===== ARTICLE =====
Film très attendu de cette fin 2023, Rebel Moon se dévoile dans une Partie 1 intitulée « Enfant du Feu », avant que le second film ne débarque lui aussi sur Netflix en avril 2024. Projet de longue date pour Zack Snyder (300, Man of Steel, Justice League), ce space opera empruntant autant à Star Wars qu’aux Sept Samouraï sort dans une version tronquée d’1h, nuisant aux velléités récréatives et fastueuses du réalisateur.
Rebel Moon revient de loin, alors que Zack Snyder a définitivement lâché la rampe de l’ancien DC Universe avec sa trilogie (Man of Steel, Batman v Superman, Justice League). Désireux de revenir sur des projets originaux (à l’instar de son Sucker Punch), nous avions retrouvé le bougre sur Netflix avec le bien mauvais Army of the Dead. Mais celui qui s’était attiré les faveurs de tout une communauté geek avec l’Armée des morts ou ses adaptations de 300 et Watchmen n’a pas dit son dernier mot, désireux de créer un univers de SF original.
La Galaxie lointaine, très lointaine de Zack Snyder
Les guillemets pourraient être de mise néanmoins, étant donné que Rebel Moon affiche d’entrée de jeu ses influences, notamment Star Wars. Difficile aujourd’hui de faire du space opera se démarquant réellement de la saga de George Lucas (même les adaptations de Dune ou John Carter y sont comparées alors que leur matériau d’origine en est la fondation), sachant que Rebel Moon avait initialement été proposée par Snyder à Lucasfilm comme un projet de trilogie dans une galaxie lointaine, très lointaine.
Rebel Moon nous emmène en effet dans un univers de SF fantaisiste, où après qu’une monarchie de plusieurs milliers d’années prend fin suite à l’assassinat d’un roi, l’ordre galactique du Monde-Mère s’effondre. Subsiste désormais des planètes autonomes, désormais menacées par un Imperium dirigé d’une main de fer par un général régent désireux de restaurer l’ordre d’antan.
C’est dans ces circonstances que nous découvrons Kora (Sofia Boutella), une femme cherchant la rédemption suite à son passé mystérieux désormais retirée au sein d’une communauté fermière sur la planète Veldt. Mais lorsque l’amiral Noble (Ed Skrein), le bras armé de l’Imperium, débarque sur la planète afin de récolter toutes leur ressource, Kora va devoir recruter plusieurs guerriers prêts à défier les forces du Monde-Mère.
Les Sept Star Wars Hurlants
L’affiliation à Star Wars est certainement flagrante via divers points (une héroïne-fermière, du droïde, des space-nazis, un vilain bras-droit, des races aliens, contrebandiers ou même des ersatz de sabre-lasers à un moment), mais la plus évidente vient de Kurosawa avec les Sept Samouraï. Une œuvre dont Lucas s’était lui-même inspiré, et qui peut se targuer de proposer une des 3-4 histoires les plus fondatrices de l’Histoire du cinéma.
===== LISTE =====
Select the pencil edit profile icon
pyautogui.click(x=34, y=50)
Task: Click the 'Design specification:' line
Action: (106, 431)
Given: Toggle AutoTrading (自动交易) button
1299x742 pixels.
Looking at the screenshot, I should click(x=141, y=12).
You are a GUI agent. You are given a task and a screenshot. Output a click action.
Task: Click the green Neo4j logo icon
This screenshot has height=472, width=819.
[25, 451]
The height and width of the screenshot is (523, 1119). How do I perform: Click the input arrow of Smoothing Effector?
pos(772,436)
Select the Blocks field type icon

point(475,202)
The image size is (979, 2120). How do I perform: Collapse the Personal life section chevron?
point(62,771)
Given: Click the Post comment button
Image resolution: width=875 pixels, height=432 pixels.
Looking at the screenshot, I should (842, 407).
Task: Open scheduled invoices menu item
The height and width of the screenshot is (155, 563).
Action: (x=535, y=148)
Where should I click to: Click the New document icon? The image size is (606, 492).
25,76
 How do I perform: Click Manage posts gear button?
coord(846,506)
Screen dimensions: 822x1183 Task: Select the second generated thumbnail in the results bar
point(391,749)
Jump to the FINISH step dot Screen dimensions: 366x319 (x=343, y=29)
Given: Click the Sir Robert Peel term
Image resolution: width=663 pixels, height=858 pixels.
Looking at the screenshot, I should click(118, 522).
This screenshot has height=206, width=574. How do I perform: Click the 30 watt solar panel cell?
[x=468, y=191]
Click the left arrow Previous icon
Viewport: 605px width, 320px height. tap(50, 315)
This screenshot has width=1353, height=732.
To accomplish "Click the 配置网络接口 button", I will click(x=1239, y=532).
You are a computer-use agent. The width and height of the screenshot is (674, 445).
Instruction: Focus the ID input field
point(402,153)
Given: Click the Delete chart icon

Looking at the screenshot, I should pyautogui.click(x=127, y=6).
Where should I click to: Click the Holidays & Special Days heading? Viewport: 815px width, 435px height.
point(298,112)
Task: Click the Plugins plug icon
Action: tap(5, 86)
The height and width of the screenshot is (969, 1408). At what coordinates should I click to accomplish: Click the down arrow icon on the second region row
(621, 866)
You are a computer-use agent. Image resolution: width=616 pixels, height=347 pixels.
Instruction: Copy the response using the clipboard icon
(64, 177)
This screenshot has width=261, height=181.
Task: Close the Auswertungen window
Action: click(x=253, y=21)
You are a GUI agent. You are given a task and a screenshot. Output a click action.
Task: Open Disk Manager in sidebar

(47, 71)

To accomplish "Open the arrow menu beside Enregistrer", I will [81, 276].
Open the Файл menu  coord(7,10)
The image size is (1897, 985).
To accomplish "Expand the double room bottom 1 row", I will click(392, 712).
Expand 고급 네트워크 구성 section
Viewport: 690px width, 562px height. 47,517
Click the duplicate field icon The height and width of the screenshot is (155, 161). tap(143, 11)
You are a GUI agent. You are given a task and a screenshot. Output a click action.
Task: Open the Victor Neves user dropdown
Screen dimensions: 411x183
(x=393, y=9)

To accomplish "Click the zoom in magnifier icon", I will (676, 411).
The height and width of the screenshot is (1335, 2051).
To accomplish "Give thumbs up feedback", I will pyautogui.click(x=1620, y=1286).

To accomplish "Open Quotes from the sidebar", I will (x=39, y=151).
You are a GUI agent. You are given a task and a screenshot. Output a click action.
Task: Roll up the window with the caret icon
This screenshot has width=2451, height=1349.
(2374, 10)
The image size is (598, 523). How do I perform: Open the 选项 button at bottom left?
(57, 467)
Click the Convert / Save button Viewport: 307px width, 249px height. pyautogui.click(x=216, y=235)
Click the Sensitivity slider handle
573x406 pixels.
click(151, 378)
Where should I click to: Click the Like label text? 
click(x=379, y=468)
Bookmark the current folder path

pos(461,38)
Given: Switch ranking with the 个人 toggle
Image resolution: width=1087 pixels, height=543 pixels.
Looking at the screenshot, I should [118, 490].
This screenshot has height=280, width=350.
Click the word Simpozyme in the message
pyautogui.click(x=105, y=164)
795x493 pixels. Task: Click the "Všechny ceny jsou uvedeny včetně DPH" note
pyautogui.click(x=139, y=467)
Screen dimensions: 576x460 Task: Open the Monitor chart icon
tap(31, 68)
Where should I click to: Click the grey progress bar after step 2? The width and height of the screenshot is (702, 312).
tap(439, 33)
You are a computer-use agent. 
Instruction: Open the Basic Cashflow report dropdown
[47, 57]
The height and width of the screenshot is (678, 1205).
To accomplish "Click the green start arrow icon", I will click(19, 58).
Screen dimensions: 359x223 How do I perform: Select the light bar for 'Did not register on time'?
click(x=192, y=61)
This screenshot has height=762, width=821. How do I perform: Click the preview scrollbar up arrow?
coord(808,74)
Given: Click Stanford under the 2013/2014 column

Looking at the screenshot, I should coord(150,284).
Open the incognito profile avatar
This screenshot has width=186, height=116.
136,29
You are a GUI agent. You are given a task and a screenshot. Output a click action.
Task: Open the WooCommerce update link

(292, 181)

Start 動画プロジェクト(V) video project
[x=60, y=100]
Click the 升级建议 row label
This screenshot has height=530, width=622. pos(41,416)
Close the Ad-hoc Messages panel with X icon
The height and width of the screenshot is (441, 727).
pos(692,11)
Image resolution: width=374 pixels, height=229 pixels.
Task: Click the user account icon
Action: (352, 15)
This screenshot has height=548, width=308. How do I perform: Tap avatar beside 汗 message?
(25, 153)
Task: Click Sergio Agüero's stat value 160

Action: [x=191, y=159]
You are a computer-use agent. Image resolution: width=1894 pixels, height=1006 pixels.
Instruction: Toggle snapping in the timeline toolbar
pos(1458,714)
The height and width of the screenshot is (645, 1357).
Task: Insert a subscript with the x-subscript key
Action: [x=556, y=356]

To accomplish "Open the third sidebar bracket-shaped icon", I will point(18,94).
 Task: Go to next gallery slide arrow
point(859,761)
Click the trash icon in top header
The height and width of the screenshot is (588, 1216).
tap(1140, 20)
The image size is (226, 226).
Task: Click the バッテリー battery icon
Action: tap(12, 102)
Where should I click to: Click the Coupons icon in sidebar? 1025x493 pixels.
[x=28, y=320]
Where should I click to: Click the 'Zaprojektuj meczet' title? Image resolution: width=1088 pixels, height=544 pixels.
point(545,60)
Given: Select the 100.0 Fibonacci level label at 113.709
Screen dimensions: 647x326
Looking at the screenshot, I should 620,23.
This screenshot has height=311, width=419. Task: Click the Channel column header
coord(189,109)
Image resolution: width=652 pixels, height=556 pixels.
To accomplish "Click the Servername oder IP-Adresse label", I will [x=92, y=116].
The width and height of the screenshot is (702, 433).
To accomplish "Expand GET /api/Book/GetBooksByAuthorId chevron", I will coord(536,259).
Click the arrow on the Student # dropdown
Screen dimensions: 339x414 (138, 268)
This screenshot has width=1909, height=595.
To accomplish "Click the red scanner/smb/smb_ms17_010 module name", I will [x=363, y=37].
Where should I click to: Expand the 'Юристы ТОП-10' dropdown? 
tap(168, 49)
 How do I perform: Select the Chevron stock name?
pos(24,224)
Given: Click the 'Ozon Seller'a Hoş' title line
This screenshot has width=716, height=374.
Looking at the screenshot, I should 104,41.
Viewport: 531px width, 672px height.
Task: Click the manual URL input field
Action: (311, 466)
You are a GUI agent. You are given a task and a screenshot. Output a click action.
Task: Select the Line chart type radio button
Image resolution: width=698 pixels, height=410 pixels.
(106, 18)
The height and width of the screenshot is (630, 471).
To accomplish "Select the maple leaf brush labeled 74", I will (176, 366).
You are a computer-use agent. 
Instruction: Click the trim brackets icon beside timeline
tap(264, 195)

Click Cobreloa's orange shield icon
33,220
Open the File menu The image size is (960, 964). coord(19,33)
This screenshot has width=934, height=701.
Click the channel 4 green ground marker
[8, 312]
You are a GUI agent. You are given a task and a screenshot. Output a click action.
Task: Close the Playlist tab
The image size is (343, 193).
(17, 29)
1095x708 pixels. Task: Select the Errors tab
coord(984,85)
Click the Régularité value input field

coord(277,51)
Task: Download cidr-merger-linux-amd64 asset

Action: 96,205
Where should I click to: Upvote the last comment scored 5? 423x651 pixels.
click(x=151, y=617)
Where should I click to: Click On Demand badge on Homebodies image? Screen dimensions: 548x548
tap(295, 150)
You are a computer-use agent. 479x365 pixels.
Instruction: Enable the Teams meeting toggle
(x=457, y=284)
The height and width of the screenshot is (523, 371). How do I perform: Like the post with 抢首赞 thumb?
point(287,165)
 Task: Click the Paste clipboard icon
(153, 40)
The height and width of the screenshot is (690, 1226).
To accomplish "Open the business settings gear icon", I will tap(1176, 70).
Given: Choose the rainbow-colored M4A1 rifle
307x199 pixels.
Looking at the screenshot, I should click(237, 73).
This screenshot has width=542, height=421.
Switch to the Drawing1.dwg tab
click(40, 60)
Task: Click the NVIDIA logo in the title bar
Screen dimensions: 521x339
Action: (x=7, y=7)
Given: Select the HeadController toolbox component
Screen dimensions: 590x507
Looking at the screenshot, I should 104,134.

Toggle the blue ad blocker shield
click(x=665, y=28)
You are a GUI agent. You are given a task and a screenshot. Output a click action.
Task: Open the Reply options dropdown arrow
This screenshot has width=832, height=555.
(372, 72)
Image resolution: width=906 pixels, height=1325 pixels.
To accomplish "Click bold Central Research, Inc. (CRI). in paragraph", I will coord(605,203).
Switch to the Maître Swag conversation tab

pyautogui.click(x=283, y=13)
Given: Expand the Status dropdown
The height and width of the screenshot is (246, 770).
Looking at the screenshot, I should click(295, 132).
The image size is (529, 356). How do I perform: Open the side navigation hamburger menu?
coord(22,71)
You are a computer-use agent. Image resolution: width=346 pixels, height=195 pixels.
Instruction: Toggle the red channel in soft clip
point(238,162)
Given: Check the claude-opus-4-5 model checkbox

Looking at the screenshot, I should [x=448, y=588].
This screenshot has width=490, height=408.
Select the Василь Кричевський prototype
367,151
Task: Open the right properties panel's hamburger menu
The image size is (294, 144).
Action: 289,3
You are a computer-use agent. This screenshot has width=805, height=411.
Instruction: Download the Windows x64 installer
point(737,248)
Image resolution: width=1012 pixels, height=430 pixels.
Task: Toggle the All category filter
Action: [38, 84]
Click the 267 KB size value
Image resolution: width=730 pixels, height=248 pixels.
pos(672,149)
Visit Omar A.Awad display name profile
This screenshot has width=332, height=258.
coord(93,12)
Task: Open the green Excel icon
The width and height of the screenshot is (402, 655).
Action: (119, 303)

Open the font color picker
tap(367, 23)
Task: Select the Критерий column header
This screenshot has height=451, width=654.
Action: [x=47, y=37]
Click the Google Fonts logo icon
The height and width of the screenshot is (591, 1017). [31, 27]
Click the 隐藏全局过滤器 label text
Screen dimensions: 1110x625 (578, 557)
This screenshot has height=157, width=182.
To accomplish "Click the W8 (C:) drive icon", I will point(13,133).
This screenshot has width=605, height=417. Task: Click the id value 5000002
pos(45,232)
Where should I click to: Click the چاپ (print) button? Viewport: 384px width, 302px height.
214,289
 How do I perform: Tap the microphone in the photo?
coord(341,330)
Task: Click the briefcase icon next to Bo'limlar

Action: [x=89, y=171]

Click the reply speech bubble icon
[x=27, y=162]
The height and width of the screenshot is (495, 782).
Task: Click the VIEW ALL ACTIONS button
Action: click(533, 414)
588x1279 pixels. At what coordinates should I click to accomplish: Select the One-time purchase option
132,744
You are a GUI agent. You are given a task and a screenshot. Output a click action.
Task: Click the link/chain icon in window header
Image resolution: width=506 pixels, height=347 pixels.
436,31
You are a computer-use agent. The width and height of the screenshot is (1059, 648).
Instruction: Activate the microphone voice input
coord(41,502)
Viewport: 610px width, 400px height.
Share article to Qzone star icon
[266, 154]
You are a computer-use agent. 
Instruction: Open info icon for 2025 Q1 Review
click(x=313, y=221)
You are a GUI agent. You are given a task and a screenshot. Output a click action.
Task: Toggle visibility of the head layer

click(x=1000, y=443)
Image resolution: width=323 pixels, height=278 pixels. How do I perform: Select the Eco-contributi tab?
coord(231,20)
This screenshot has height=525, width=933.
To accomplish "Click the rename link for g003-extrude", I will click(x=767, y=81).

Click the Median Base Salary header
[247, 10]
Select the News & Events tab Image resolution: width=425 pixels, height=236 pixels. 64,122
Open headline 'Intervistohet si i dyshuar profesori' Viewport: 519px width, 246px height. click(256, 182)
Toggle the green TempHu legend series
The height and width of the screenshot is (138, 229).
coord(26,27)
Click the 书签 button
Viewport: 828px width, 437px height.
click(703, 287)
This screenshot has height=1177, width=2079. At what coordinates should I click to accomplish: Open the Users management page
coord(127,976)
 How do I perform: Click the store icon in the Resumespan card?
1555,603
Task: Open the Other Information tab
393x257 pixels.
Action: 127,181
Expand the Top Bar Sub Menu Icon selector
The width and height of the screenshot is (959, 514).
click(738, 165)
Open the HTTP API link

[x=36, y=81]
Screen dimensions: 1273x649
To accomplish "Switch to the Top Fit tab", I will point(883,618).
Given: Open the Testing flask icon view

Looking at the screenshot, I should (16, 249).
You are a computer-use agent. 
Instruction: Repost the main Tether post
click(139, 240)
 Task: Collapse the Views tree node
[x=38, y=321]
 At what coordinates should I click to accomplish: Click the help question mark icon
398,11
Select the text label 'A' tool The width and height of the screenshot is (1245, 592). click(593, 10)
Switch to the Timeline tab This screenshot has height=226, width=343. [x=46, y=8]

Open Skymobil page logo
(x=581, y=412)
=====
[TÂCHE À FAIRE] Écrivez la suite de l'article sur Rebel Moon, à partir de sa dernière phrase. Les items ne servent à rien pour ce travail.

[CORRIGÉ]
Ainsi, le pitch global et la trame générale ne sera pas source de surprise, affichant immédiatement son hommage. Mais c’est dans son approche purement « Snyderienne » que Rebel Moon se démarque, proposant avant tout un space opera référencé, puisant chez Métal Hurlant et tout un imaginaire geek pour adulte. On est loin de l’indigestion grasse d’un Sucker Punch, et le tout se révèle surprenamment tenu en terme de cohérence d’univers.
Le prix à payer néanmoins tient dans une direction artistique et une fabrication oscillant entre le chaud et le froid. Ainsi, on pourra pester sur quelques décors Syfy génériques (certains semblant avoir été faits en arrière-fond vert à la va-vite), et être galvanisés par un détail plus singulier à intervalle régulier.
Pot-pourri de space opera
C’est particulièrement probant dans toute la première heure du film, où un village d’inspiration viking sans grande recherche de production design devient plus percutant lors d’un crépuscule rouge magnifié par les lunes voisines. Ou bien un bar-saloon à l’architecture classique, rapidement incarné par un personnage alien arachnoïde-alien se servant d’un corps humain comme hôte, tandis que le village d’inspiration féodal se voit agrémenter de diverses modifications pour en créer quelque chose de dépaysant.
Un équilibre plutôt tenu dans Rebel Moon, mais qui ne bénéficie pas d’une patte aussi identifiée que celle d’un McQuarrie pour Star Wars (voire même des plus récents The Creator ou Mars Express). Néanmoins, Zack Snyder s’amuse, et le spectateur se prend rapidement au jeu, tandis que le réalisateur soigne les points d’entrée narratifs en distillant flash-backs ou explications sur le lore de son univers.
Mais voilà, la mayonnaise ne prend pas totalement pour une raison majeure : un director’s cut R-Rated de 3h (soit 1h de plus !) est déjà annoncé, pareil pour la Partie 2. Et si proposer une version standard visible par le plus grand nombre est déjà un acte contestable, les divers manques se ressentent fortement !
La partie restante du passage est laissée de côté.